*The problem*
Every line holding "field" should be copied from the records below.
*** Block opens ***
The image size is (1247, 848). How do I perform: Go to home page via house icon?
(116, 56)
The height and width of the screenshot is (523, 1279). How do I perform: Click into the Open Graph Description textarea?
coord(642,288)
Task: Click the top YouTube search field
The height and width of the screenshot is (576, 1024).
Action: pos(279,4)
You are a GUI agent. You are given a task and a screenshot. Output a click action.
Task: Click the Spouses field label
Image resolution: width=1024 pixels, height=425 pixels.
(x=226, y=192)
*** Block closes ***
*** Block opens ***
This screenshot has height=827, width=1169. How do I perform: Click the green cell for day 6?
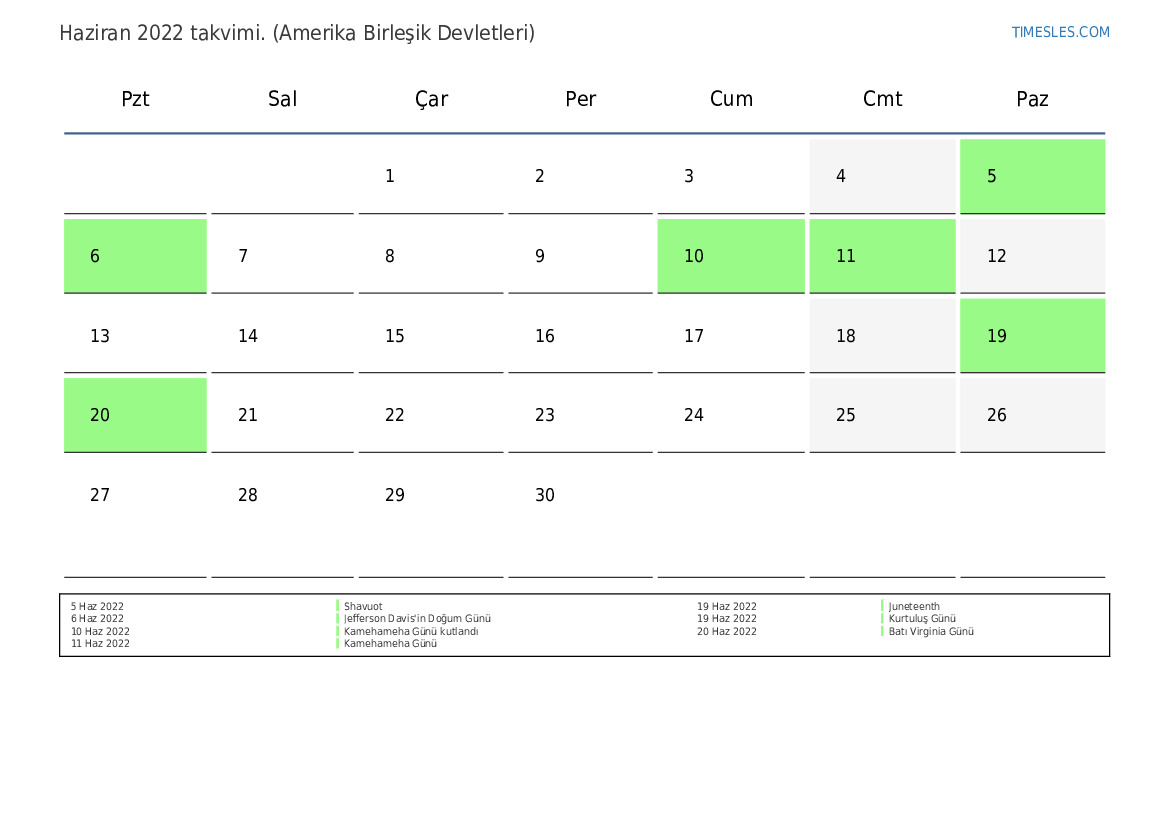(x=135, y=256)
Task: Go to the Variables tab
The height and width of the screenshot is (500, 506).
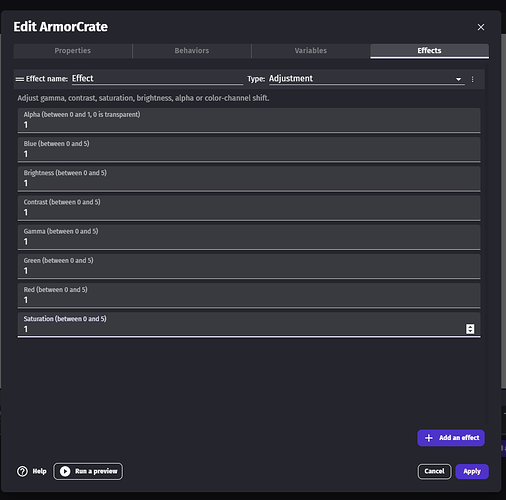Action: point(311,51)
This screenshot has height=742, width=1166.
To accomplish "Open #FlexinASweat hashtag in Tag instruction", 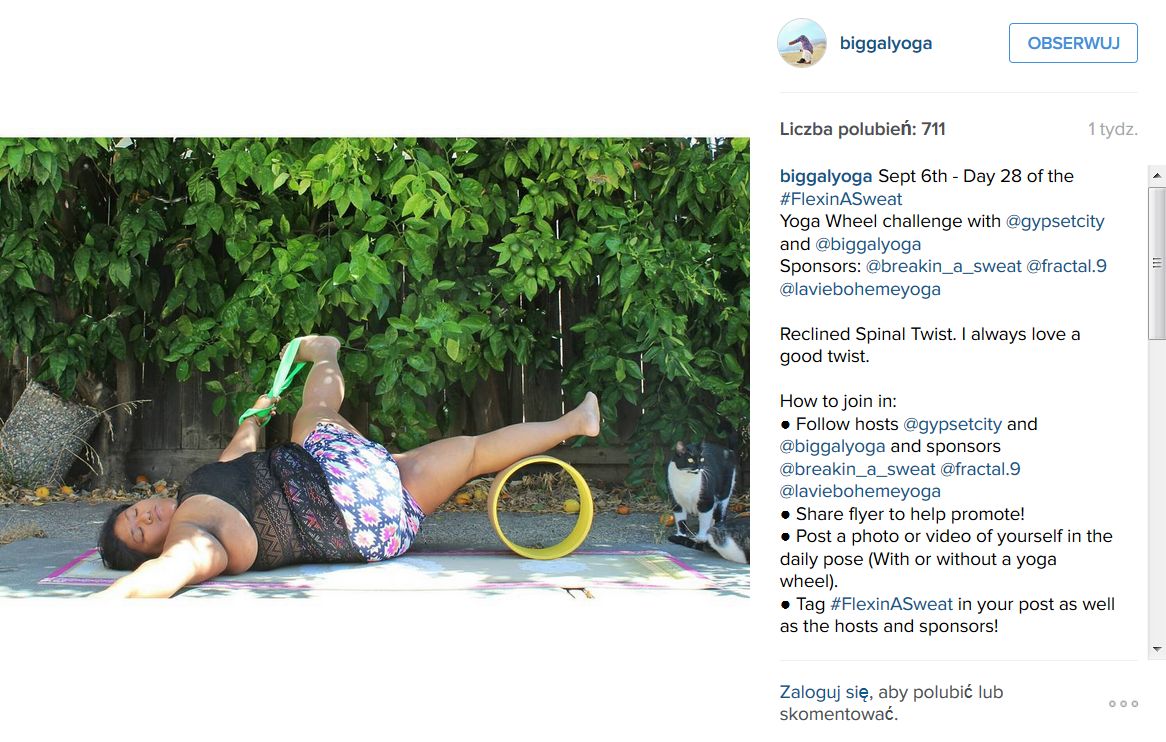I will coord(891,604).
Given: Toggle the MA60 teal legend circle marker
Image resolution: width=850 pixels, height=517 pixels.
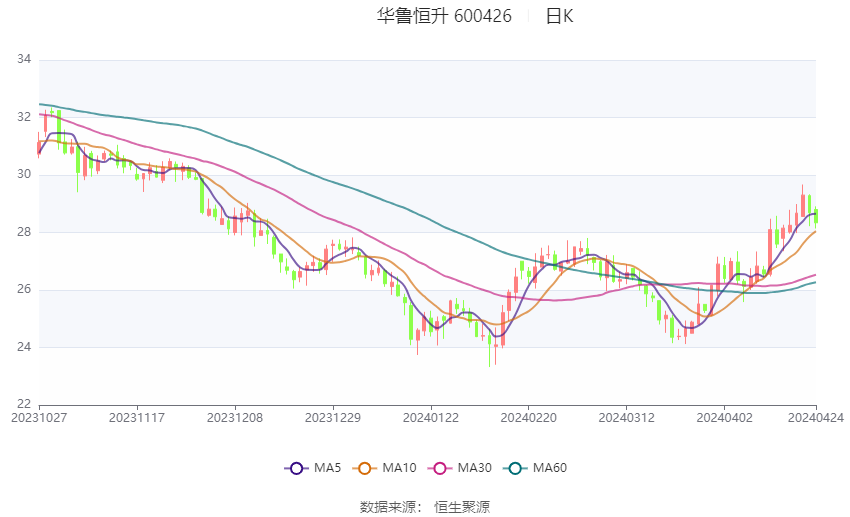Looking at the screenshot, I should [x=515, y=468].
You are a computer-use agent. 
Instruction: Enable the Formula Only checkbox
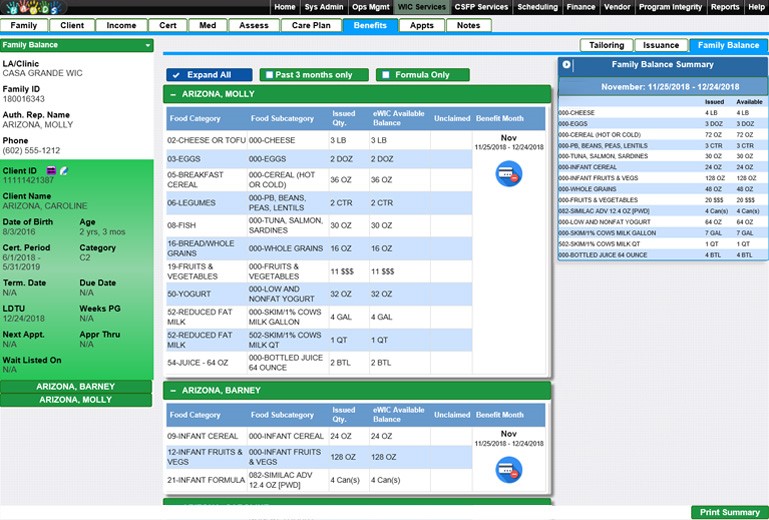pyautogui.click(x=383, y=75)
*** Block closes ***
*Output*
Task: Click the top YouTube search field
Task: Click the Spouses field label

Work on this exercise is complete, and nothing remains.